QuICS Hartree Fellow Is Seeking the Limits of Quantum Compression

Mon Feb 20, 2017

In the late 1940s, the mathematician and engineer Claude Shannon helped found the field of information theory. In doing so, he endowed information—an abstract quantity measured in bits—with an almost physical quality, akin to energy. His groundbreaking work allowed future researchers to study a variety of problems in communication and computation and spurred a decades-long march toward our modern digital lifestyles.

Ever since this early work, researchers have plumbed the depths of information theory, exploring the fundamentals of how we send, store and manipulate information. Practical applications have multiplied and led to everything from broadcast television to the internet. These days, Shannon’s work also influences the field of quantum information, which studies the capabilities and limits of computers or networks that obey the rules of quantum physics.

Penghui Yao, one of two recently arrived Hartree Postdoctoral Fellows at the Joint Center for Quantum Information and Computer Science (QuICS), is digging deep into quantum communication, which studies how hard—or easy—it is to convey a quantum message or collaborate on solving a problem with quantum resources. In communication, efficiency is king, and bits—or their quantum cousins, qubits—are the coin of the realm.

One of Shannon’s early interests was the problem of compression—figuring out how to communicate a message with as few bits as possible. Researchers eventually proved that there is a limit to how much a message can be compressed, a limit related—unsurprisingly—to the information content of the message.

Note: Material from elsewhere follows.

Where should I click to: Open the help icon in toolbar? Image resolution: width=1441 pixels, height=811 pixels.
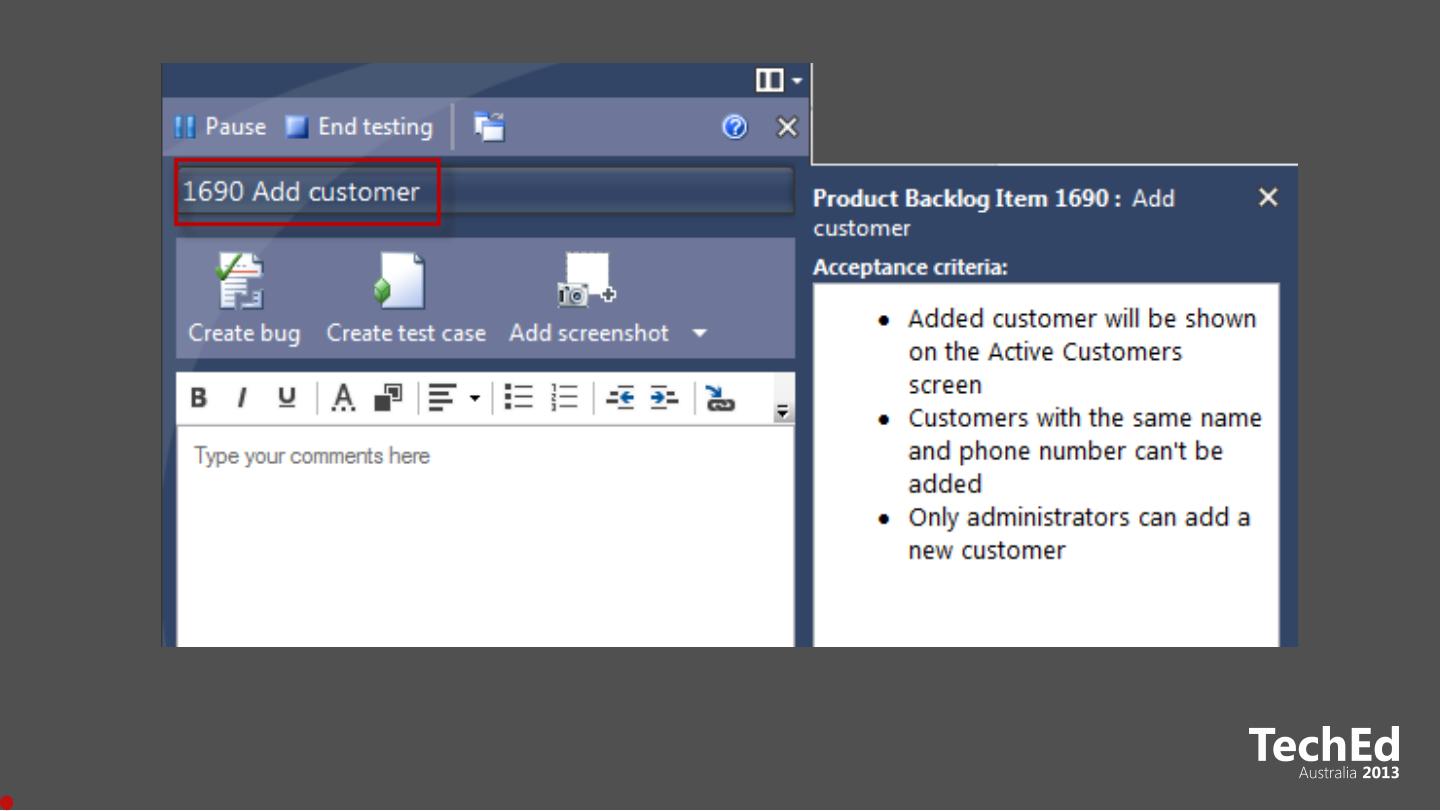734,127
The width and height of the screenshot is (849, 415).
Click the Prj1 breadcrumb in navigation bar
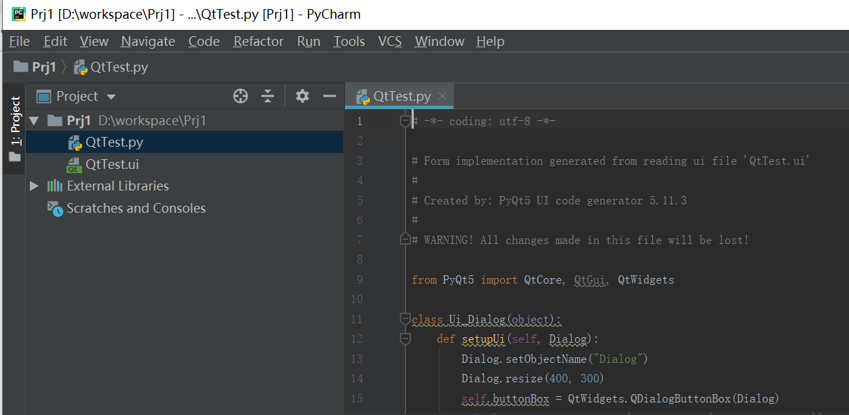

Yao, who earned his Ph.D. at the National University of Singapore, says that quantum information scientists long believed that a similar result would hold in the quantum case. It should be possible, the idea went, to shrink a quantum message all the way down to an ultimate limit—a limit given by the amount of quantum information in that message.

To explore this question, many researchers have looked to non-quantum compression algorithms and message-sending strategies to find inspiration.

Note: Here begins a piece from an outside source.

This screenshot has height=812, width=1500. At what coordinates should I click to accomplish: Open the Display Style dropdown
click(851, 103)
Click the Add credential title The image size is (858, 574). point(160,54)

“We grab these classical messaging schemes and ask: Can we make a quantum version?” Yao says. “That basically holds for a lot of my current research.”

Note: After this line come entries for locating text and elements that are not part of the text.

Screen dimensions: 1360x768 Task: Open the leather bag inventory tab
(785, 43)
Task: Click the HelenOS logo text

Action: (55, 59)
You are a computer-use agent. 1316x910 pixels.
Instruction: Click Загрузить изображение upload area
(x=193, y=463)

Recently, Yao has collaborated on a pair of research papers that prove the world of quantum communication doesn’t behave as expected. The first shows that the cost of quantum communication diverges from ordinary communication in a fundamental way. With a pristine line of communication, sending a quantum message to someone else will always require extraneous qubits, more than the quantum information in the message would seem to demand. This is due to the extra freedom in assigning values to qubits, says Yao, which have a continuous character distinct from the discrete 0s and 1s of ordinary bits.

The second result, which one of Yao’s co-authors recently presented at the 20th Annual Conference on Quantum Information Processing, is perhaps even more surprising. There, the communication setting is interactive, with two parties exchanging qubits over a quantum network in an effort to compute the value of a mathematical function. Yao and his collaborators found a particular function that required a huge number of qubits be exchanged even though the quantum information contained in those messages was very low. This chasm might indicate that researchers need better tools to address questions about the relationship between quantum communication and information, Yao says.

Up until now, much of Yao’s research has focused on communicating over pristine channels, devoid of noise. While at QuICS, he says that he plans to dig even deeper.

“What happens if all these things suffer some noise?” Yao says. “That work is ongoing.”

QuICS is a partnership between the University of Maryland and the National Institute of Standards and Technology. It is one of 16 centers and labs in the University of Maryland Institute for Advanced Computer Studies.